▶ What the task asks:
Render every line of the material below as a JSON list of strings, one string per line, leaving out blank lines.

═══ Entries supplied ═══

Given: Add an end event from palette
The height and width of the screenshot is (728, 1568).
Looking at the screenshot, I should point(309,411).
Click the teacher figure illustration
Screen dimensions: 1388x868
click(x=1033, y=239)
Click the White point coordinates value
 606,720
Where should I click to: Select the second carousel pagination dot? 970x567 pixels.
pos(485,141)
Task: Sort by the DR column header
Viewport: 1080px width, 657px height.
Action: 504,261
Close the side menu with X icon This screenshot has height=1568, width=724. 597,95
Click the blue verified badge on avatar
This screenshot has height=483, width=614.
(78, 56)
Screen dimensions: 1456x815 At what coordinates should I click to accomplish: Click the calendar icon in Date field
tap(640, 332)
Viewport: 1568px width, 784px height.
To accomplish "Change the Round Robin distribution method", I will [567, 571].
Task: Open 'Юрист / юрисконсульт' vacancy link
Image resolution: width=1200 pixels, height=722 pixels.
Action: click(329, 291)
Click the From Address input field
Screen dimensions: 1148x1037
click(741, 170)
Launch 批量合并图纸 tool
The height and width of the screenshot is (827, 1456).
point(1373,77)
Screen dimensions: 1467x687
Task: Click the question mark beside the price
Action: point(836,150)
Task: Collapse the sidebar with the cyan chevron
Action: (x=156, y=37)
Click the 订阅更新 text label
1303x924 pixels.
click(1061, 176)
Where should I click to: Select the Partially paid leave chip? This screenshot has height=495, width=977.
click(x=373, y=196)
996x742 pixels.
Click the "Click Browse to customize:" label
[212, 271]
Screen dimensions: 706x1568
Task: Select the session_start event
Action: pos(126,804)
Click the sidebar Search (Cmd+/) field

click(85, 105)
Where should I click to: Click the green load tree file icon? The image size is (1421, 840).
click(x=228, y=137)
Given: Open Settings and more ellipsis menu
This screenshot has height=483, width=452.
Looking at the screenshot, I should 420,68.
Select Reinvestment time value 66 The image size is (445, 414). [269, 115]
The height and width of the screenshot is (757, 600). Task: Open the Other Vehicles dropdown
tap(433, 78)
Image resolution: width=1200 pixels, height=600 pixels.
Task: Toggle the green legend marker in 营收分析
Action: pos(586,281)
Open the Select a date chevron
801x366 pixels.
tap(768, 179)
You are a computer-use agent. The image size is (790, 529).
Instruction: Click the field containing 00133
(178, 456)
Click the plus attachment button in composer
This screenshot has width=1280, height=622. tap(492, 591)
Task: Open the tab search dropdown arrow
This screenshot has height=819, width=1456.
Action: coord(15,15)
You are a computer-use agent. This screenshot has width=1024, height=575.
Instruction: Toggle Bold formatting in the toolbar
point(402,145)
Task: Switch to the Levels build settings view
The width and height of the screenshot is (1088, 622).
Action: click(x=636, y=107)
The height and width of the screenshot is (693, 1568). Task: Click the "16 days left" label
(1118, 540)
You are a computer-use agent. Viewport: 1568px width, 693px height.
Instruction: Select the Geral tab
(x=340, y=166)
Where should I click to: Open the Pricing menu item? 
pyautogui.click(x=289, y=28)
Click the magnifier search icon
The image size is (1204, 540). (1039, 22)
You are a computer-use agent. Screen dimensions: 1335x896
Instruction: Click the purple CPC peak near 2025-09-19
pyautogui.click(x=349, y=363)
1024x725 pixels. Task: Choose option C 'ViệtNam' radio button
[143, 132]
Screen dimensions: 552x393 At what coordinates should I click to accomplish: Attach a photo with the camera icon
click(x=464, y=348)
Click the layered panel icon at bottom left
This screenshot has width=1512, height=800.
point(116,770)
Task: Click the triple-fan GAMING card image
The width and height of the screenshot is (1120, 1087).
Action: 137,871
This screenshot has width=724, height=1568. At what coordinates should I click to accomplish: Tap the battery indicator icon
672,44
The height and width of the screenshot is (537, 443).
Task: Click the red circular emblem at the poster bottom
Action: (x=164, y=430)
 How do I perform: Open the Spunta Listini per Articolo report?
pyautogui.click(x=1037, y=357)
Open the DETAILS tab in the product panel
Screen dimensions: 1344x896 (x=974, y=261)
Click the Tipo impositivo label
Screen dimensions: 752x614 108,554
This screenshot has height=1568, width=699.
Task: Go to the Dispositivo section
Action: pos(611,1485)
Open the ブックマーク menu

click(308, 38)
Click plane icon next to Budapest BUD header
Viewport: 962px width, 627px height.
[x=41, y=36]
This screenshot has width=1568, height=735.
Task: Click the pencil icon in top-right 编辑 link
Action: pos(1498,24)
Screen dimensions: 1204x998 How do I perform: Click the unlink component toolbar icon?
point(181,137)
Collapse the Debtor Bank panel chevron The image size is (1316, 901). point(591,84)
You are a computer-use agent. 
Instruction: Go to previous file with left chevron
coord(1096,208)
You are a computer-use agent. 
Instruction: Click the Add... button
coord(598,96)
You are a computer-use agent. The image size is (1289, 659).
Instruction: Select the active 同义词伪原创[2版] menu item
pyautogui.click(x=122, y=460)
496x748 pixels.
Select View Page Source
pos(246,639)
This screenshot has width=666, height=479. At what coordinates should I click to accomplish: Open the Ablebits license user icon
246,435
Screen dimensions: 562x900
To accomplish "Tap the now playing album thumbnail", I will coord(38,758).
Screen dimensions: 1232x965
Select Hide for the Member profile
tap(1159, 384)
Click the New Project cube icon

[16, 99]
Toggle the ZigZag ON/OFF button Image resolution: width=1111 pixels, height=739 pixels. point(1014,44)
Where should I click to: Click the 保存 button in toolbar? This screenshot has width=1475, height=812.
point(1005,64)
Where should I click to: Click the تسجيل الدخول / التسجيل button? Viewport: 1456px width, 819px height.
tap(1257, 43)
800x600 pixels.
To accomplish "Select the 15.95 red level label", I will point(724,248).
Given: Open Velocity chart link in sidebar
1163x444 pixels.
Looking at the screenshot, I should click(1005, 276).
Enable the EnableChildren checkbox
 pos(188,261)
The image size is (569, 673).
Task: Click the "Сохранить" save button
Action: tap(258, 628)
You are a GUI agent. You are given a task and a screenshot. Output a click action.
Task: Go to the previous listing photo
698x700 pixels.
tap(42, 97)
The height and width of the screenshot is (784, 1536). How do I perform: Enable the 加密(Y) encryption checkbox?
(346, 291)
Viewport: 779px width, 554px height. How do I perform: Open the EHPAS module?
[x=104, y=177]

═══

▶ Expected output:
[
  "Given: Add an end event from palette",
  "The height and width of the screenshot is (728, 1568).",
  "Looking at the screenshot, I should point(309,411).",
  "Click the teacher figure illustration",
  "Screen dimensions: 1388x868",
  "click(x=1033, y=239)",
  "Click the White point coordinates value",
  " 606,720",
  "Where should I click to: Select the second carousel pagination dot? 970x567 pixels.",
  "pos(485,141)",
  "Task: Sort by the DR column header",
  "Viewport: 1080px width, 657px height.",
  "Action: 504,261",
  "Close the side menu with X icon This screenshot has height=1568, width=724. 597,95",
  "Click the blue verified badge on avatar",
  "This screenshot has height=483, width=614.",
  "(78, 56)",
  "Screen dimensions: 1456x815 At what coordinates should I click to accomplish: Click the calendar icon in Date field",
  "tap(640, 332)",
  "Viewport: 1568px width, 784px height.",
  "To accomplish \"Change the Round Robin distribution method\", I will [567, 571].",
  "Task: Open 'Юрист / юрисконсульт' vacancy link",
  "Image resolution: width=1200 pixels, height=722 pixels.",
  "Action: click(329, 291)",
  "Click the From Address input field",
  "Screen dimensions: 1148x1037",
  "click(741, 170)",
  "Launch 批量合并图纸 tool",
  "The height and width of the screenshot is (827, 1456).",
  "point(1373,77)",
  "Screen dimensions: 1467x687",
  "Task: Click the question mark beside the price",
  "Action: point(836,150)",
  "Task: Collapse the sidebar with the cyan chevron",
  "Action: (x=156, y=37)",
  "Click the 订阅更新 text label",
  "1303x924 pixels.",
  "click(1061, 176)",
  "Where should I click to: Select the Partially paid leave chip? This screenshot has height=495, width=977.",
  "click(x=373, y=196)",
  "996x742 pixels.",
  "Click the \"Click Browse to customize:\" label",
  "[212, 271]",
  "Screen dimensions: 706x1568",
  "Task: Select the session_start event",
  "Action: pos(126,804)",
  "Click the sidebar Search (Cmd+/) field",
  "click(85, 105)",
  "Where should I click to: Click the green load tree file icon? The image size is (1421, 840).",
  "click(x=228, y=137)",
  "Given: Open Settings and more ellipsis menu",
  "This screenshot has height=483, width=452.",
  "Looking at the screenshot, I should 420,68.",
  "Select Reinvestment time value 66 The image size is (445, 414). [269, 115]",
  "The height and width of the screenshot is (757, 600). Task: Open the Other Vehicles dropdown",
  "tap(433, 78)",
  "Image resolution: width=1200 pixels, height=600 pixels.",
  "Task: Toggle the green legend marker in 营收分析",
  "Action: pos(586,281)",
  "Open the Select a date chevron",
  "801x366 pixels.",
  "tap(768, 179)",
  "You are a computer-use agent. The image size is (790, 529).",
  "Instruction: Click the field containing 00133",
  "(178, 456)",
  "Click the plus attachment button in composer",
  "This screenshot has width=1280, height=622. tap(492, 591)",
  "Task: Open the tab search dropdown arrow",
  "This screenshot has height=819, width=1456.",
  "Action: coord(15,15)",
  "You are a computer-use agent. This screenshot has width=1024, height=575.",
  "Instruction: Toggle Bold formatting in the toolbar",
  "point(402,145)",
  "Task: Switch to the Levels build settings view",
  "The width and height of the screenshot is (1088, 622).",
  "Action: click(x=636, y=107)",
  "The height and width of the screenshot is (693, 1568). Task: Click the \"16 days left\" label",
  "(1118, 540)",
  "You are a computer-use agent. Viewport: 1568px width, 693px height.",
  "Instruction: Select the Geral tab",
  "(x=340, y=166)",
  "Where should I click to: Open the Pricing menu item? ",
  "pyautogui.click(x=289, y=28)",
  "Click the magnifier search icon",
  "The image size is (1204, 540). (1039, 22)",
  "You are a computer-use agent. Screen dimensions: 1335x896",
  "Instruction: Click the purple CPC peak near 2025-09-19",
  "pyautogui.click(x=349, y=363)",
  "1024x725 pixels. Task: Choose option C 'ViệtNam' radio button",
  "[143, 132]",
  "Screen dimensions: 552x393 At what coordinates should I click to accomplish: Attach a photo with the camera icon",
  "click(x=464, y=348)",
  "Click the layered panel icon at bottom left",
  "This screenshot has width=1512, height=800.",
  "point(116,770)",
  "Task: Click the triple-fan GAMING card image",
  "The width and height of the screenshot is (1120, 1087).",
  "Action: 137,871",
  "This screenshot has width=724, height=1568. At what coordinates should I click to accomplish: Tap the battery indicator icon",
  "672,44",
  "The height and width of the screenshot is (537, 443).",
  "Task: Click the red circular emblem at the poster bottom",
  "Action: (x=164, y=430)",
  " How do I perform: Open the Spunta Listini per Articolo report?",
  "pyautogui.click(x=1037, y=357)",
  "Open the DETAILS tab in the product panel",
  "Screen dimensions: 1344x896 (x=974, y=261)",
  "Click the Tipo impositivo label",
  "Screen dimensions: 752x614 108,554",
  "This screenshot has height=1568, width=699.",
  "Task: Go to the Dispositivo section",
  "Action: pos(611,1485)",
  "Open the ブックマーク menu",
  "click(308, 38)",
  "Click plane icon next to Budapest BUD header",
  "Viewport: 962px width, 627px height.",
  "[x=41, y=36]",
  "This screenshot has width=1568, height=735.",
  "Task: Click the pencil icon in top-right 编辑 link",
  "Action: pos(1498,24)",
  "Screen dimensions: 1204x998 How do I perform: Click the unlink component toolbar icon?",
  "point(181,137)",
  "Collapse the Debtor Bank panel chevron The image size is (1316, 901). point(591,84)",
  "You are a computer-use agent. ",
  "Instruction: Go to previous file with left chevron",
  "coord(1096,208)",
  "You are a computer-use agent. ",
  "Instruction: Click the Add... button",
  "coord(598,96)",
  "You are a computer-use agent. The image size is (1289, 659).",
  "Instruction: Select the active 同义词伪原创[2版] menu item",
  "pyautogui.click(x=122, y=460)",
  "496x748 pixels.",
  "Select View Page Source",
  "pos(246,639)",
  "This screenshot has width=666, height=479. At what coordinates should I click to accomplish: Open the Ablebits license user icon",
  "246,435",
  "Screen dimensions: 562x900",
  "To accomplish \"Tap the now playing album thumbnail\", I will coord(38,758).",
  "Screen dimensions: 1232x965",
  "Select Hide for the Member profile",
  "tap(1159, 384)",
  "Click the New Project cube icon",
  "[16, 99]",
  "Toggle the ZigZag ON/OFF button Image resolution: width=1111 pixels, height=739 pixels. point(1014,44)",
  "Where should I click to: Click the 保存 button in toolbar? This screenshot has width=1475, height=812.",
  "point(1005,64)",
  "Where should I click to: Click the تسجيل الدخول / التسجيل button? Viewport: 1456px width, 819px height.",
  "tap(1257, 43)",
  "800x600 pixels.",
  "To accomplish \"Select the 15.95 red level label\", I will point(724,248).",
  "Given: Open Velocity chart link in sidebar",
  "1163x444 pixels.",
  "Looking at the screenshot, I should click(1005, 276).",
  "Enable the EnableChildren checkbox",
  " pos(188,261)",
  "The image size is (569, 673).",
  "Task: Click the \"Сохранить\" save button",
  "Action: tap(258, 628)",
  "You are a GUI agent. You are given a task and a screenshot. Output a click action.",
  "Task: Go to the previous listing photo",
  "698x700 pixels.",
  "tap(42, 97)",
  "The height and width of the screenshot is (784, 1536). How do I perform: Enable the 加密(Y) encryption checkbox?",
  "(346, 291)",
  "Viewport: 779px width, 554px height. How do I perform: Open the EHPAS module?",
  "[x=104, y=177]"
]